An der Untermenzinger Straße/Allacher Straße können kaum Anpassungen vorgenommen werden, da die Ampel durch eine Maßnahme der Unfallkommission nicht weiter verändert werden kann. Angepasst wurde jedoch die Induktionssschleife an der Moosstraße. Diese muss deutlich länger belegt sein, um eine Zwangsumschaltung zu generieren, wodurch die Attraktivität der Umfahrung über Hartmannhofen sinkt und zugleich der Verkehrsfluss auf der Allacher Straße nicht zusätzlich gebremst wird.
Im Wissen um die geringe Belastbarkeit des angrenzenden Straßennetzes wurden Maßnahmen am Stromnetz der Stadtwerke durch das MOR verschoben und eine Umplanung erwirkt, damit keine weiteren Belastungen für die angrenzenden Straßen entsteht.

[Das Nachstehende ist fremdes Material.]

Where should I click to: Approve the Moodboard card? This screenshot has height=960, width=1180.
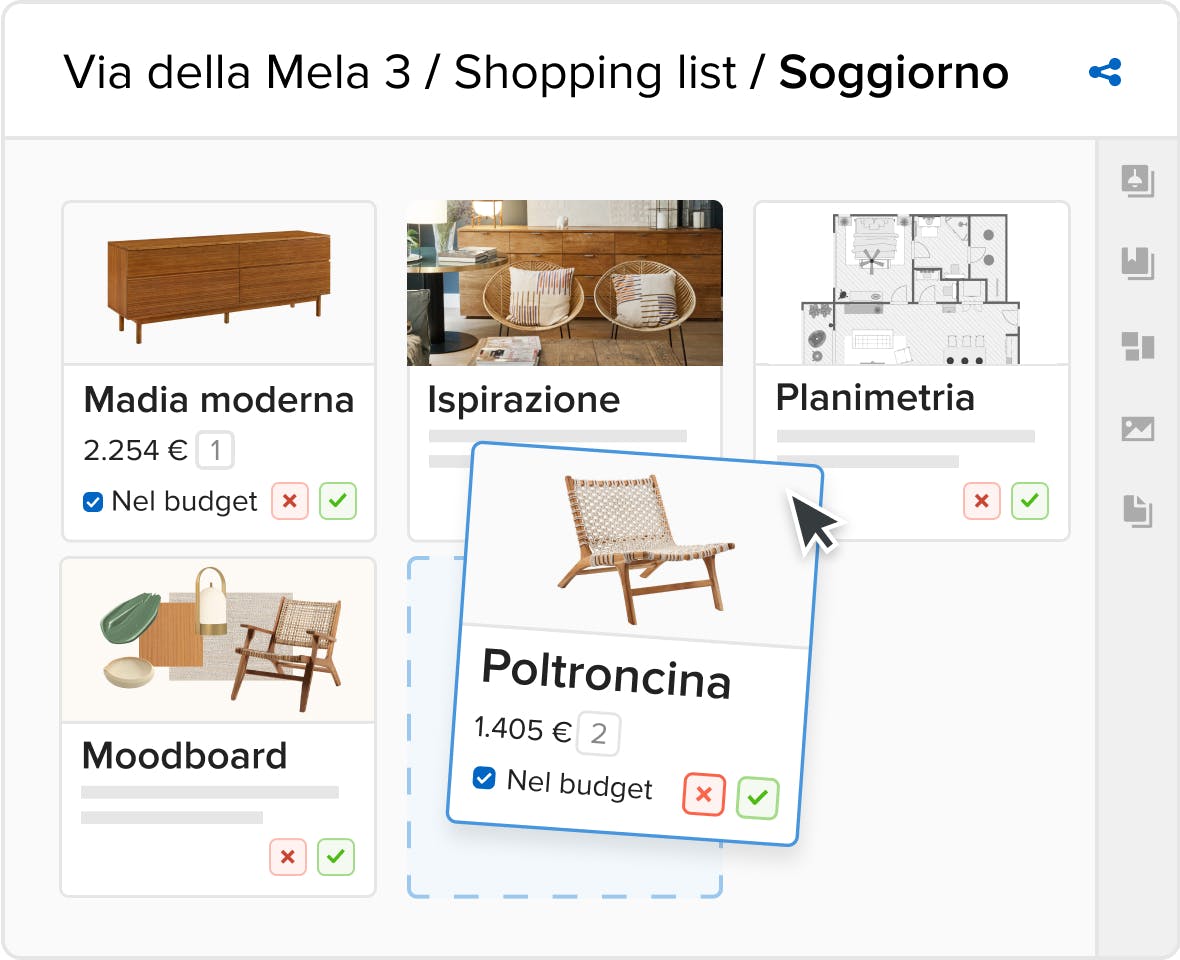tap(336, 857)
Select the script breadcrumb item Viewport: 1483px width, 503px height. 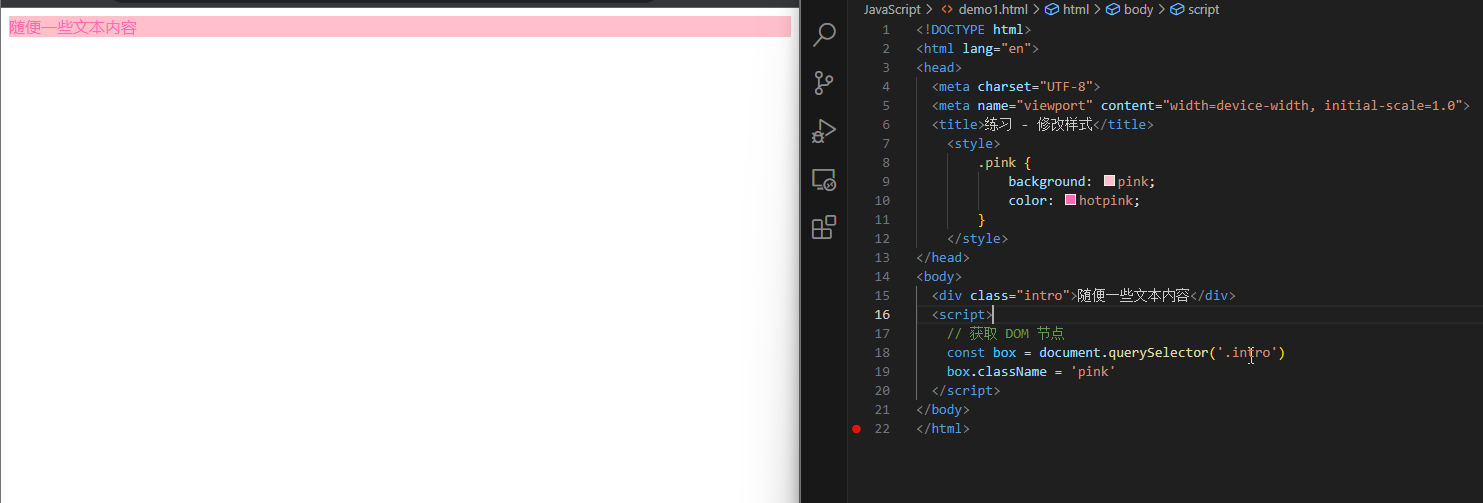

Sämtliche Maßnahmen lassen sich allerdings nicht nacheinander verschieben, so dass weiterhin parallel auch die Arbeiten am Fernwärmenetz in Moosach stattfinden werden.
Wir möchten noch darauf hinweisen, dass von Seiten der Deutschen Bahn (DB) eine vom BA Moosach geforderte Bürgerversammlung zur Information der Bürgerschaft über die Maßnahme, bisher nicht weiterverfolgt wurde. Des Weiteren macht das MOR deutlich, dass man bei den Sperrungen auf die Angaben und Zeitvorgaben angewiesen ist, die die DB vorgibt. Ein Internetauftritt der DB zu Eisenbahnüberführung über die Sperrungen/ Baufortschritte wurde von Seiten der DB nicht in Aussicht gestellt.
Um Kenntnisnahme von den vorstehenden Ausführungen wird gebeten. Wir gehen davon aus, dass die Angelegenheit damit abgeschlossen ist.